But doesn't the compiler catch this?
Yes, but the calling-convention decorations are solving a somewhat narrower problem than function prototypes do.
C++ has always supported, and ANSI C introduced, "function prototypes", which allow one to describe the parameters of a function in a declaration (previously, only the return type was part of a declaration). When a function is actually called, it's compared with the declaration, and a warning issued:
/* somefile.c */ extern int foo(int a); // prototype ... n = foo(1, 2, 3); // mismatch! bad parameter count!
Here, the compiler expects the foo() function to take just one parameter, and when it see a few more (or with the wrong type), it objects. The Microsoft calling-conventions would add nothing to this.
But when the linker enters the picture, it's possible to see cases where this will arise. Consider two files, one that uses a function and the other that defines it:
/* in file1.c */ /* in file2.c */ extern int __cdecl foo(int); int __stdcall foo(int a) { ... .... n = foo(1); }
Since the compiler never looks at the two source files together, it could never detect that there has been a mismatch in the calling conventions used. The resulting code, if linked, would destroy the stack.
Before one lambasts the programmer for making such a foolish mistake, consider that the default calling convention is usually__cdecl, so even if the file1.c example omitted the declaration for foo(), it would still default upon first use to __cdecl. This is a different (but very common) oversight.
In a small project, the example shown is highly contrived, but as systems get larger, this situation arises more often. It's common to use a third-party library (which exports many functions), and one cannot always tell which compiler flags were used by the library builder.
It's at this point where we get to the real reason for the calling-convention decorations. It's not to keep a programmer from calling a function with the wrong number (or type) of arguments:
Important!
Calling-convention symbol decorations exist only to maintain stack discipline
When does it matter?
In most cases, it makes no difference either which calling convention is used by default throughout the program, or what the convention is on any particular function, but there are a few exceptions of note when using other than __cdecl for the default.
- The function main() (and the wide version wmain()) must always be __cdecl.
- The function WinMain() — the starting point for GUI programs — is always __stdcall, though this is pre-declared by the <windows.h> include file to make this more or less automatic.
- Variadic ("printf-like") functions are __cdecl even if declared otherwise (e.g., the calling convention keyword is ignored). We are surprised that the compiler does not issue a warning against this misuse:
int __stdcall myprintf(const char *fmt, ...); // it's really __cdecl
- Some library functions take addresses of other functions as parameters, and these must be matched properly. A common example is qsort, which takes a "compare" function as the last parameter, and this function must be __cdecl.

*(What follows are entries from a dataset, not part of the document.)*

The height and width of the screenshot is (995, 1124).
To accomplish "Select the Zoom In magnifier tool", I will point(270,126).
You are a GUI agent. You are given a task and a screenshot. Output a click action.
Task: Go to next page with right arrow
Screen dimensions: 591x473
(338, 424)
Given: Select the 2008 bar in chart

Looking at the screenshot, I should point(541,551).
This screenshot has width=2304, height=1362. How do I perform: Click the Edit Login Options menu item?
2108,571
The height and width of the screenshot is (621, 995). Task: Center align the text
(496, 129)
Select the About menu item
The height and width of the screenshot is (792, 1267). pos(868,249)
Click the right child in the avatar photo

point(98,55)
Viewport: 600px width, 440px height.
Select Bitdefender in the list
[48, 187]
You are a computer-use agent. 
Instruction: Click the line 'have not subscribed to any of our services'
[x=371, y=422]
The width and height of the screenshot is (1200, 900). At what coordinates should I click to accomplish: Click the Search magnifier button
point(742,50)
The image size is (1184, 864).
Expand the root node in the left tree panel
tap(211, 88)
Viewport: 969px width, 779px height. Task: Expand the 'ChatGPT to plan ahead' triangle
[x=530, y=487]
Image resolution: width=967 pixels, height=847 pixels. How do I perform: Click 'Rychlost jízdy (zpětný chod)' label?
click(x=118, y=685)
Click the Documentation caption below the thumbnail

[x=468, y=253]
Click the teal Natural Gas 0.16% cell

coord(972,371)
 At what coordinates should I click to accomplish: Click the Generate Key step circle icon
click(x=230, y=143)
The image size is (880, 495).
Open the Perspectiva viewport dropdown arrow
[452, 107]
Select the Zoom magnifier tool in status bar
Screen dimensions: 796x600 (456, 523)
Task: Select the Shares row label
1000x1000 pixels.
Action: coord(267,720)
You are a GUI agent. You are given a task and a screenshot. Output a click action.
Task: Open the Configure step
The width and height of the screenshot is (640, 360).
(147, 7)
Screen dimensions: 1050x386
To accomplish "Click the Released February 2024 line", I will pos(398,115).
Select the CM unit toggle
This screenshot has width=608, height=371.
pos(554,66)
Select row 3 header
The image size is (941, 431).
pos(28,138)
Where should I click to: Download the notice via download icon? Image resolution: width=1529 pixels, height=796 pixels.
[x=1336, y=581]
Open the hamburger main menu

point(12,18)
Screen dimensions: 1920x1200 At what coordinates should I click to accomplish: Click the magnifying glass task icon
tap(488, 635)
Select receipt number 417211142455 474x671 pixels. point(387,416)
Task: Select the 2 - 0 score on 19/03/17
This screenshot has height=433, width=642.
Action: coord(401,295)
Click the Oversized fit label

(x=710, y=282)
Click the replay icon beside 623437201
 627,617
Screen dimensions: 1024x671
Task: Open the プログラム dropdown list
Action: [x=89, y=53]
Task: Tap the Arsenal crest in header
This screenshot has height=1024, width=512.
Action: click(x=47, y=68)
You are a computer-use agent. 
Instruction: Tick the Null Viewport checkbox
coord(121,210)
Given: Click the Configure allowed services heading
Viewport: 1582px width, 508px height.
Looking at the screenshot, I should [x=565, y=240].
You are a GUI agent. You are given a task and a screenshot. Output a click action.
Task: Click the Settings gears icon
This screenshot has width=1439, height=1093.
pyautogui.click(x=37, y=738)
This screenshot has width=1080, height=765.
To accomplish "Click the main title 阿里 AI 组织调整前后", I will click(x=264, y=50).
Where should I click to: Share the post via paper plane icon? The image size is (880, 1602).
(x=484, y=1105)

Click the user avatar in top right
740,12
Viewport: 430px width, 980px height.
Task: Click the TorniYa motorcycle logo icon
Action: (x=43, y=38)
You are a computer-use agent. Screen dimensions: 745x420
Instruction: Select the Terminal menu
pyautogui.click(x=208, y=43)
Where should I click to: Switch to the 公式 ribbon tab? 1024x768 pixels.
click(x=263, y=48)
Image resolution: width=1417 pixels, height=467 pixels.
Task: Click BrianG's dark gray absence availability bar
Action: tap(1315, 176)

extern void __cdecl qsort( void *base, size_t num, size_t width, int (__cdecl *compare )(const void *, const void *) ); .... int __stdcall mycompare(const void *p1, const void *p2) { // compare here } .... qsort(base, n, width, mycompare); // ERROR - mismatch
We'll note here that the calling convention of the qsort function itself doesn't enter into this — it's the convention of theparameter to qsort that does.This function-address-as-parameter issue also comes up with signal handlers.
Calling functions exported from DLLs
When one builds a system from scratch, it's usually straightforward to coordinate the calling conventions (often at theMakefile level), but an added twist arises when using DLLs provided by third parties, especially if it's written in a different language.
If the only item provided is the .DLL itself, without an associated import library and header file, one must associate the calling convention with the function pointer itself, and the compiler will generally be powerless to provide any real help.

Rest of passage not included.